Document extract:
::::

Skip to content
New issue

Have a question about this project? Sign up for a free GitHub account to open an issue and contact its maintainers and the community.

By clicking “Sign up for GitHub”, you agree to our terms of service and privacy statement. We’ll occasionally send you account related emails.

Already on GitHub? Sign in to your account

Add caching for YAML.safe_load_file #375

Closed
jesse-shopify opened this issue Sep 28, 2021 · 7 comments
Closed

Add caching for YAML.safe_load_file #375

jesse-shopify opened this issue Sep 28, 2021 · 7 comments

Comments

@jesse-shopify
Copy link

I made sure the issue is in bootsnap

I learned today that files loaded by YAML.safe_load_file are not cached. Searching this repository suggests this is the case with YAML.load_file and YAML.unsafe_load_file being supported but not YAML.safe_load_file.

Steps to reproduce

The application where this is relevant is using the Faker gem, thus stuck at Psych 3.3. To use safe_load_file in Psych 3.3 it has to be called explicitly (in Psych 4.0 it is the default for load_file).

Expected behavior

Files loaded with YAML.safe_load_file should be cached (at least for simple use cases).

Actual behavior

Files loaded with YAML.safe_load_file are not cached.

::::

Data provided:
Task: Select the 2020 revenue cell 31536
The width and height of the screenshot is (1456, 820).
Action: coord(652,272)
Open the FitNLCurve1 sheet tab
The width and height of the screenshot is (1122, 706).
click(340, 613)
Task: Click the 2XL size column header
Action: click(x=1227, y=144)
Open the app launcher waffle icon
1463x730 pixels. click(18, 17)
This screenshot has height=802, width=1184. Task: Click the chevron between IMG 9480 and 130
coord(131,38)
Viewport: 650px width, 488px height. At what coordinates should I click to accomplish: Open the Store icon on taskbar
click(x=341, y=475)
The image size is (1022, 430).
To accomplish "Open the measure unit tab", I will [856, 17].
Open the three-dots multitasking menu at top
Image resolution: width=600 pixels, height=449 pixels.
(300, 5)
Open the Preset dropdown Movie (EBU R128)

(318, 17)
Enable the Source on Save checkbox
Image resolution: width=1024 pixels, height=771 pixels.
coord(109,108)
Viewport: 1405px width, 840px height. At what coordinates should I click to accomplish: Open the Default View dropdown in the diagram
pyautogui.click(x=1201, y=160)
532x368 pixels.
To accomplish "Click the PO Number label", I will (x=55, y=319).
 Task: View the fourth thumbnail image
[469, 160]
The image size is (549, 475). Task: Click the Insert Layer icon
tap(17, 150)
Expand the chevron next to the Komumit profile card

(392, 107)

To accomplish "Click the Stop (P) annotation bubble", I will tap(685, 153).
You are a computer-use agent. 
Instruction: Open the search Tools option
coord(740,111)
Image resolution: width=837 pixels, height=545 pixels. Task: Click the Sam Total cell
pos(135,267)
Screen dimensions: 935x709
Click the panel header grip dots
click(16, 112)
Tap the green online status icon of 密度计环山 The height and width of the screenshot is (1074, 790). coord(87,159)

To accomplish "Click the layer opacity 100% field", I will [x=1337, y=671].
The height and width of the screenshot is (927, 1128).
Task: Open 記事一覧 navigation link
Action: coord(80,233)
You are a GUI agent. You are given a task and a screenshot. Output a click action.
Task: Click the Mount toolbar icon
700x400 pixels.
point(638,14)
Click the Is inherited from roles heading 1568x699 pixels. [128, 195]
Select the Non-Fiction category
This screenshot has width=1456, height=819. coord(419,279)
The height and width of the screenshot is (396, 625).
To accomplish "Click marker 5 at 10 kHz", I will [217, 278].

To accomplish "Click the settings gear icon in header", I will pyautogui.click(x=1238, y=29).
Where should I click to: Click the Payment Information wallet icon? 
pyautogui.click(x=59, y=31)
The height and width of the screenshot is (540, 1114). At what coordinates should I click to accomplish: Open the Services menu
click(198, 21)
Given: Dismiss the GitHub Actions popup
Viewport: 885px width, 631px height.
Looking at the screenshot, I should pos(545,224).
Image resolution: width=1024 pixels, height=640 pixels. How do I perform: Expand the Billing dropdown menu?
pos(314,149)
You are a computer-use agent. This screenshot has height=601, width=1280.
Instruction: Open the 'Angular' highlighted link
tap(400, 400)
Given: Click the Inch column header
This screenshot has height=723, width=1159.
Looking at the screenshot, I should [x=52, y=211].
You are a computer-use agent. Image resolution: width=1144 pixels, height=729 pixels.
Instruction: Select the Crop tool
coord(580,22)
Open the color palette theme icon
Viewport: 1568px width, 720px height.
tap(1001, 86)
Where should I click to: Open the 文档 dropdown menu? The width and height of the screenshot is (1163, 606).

::::

Your goal:
Name every distinct YAML file-loading method mentioned in the bootsnap issue about caching.

Response to this exercise:
YAML.safe_load_file, YAML.load_file, YAML.unsafe_load_file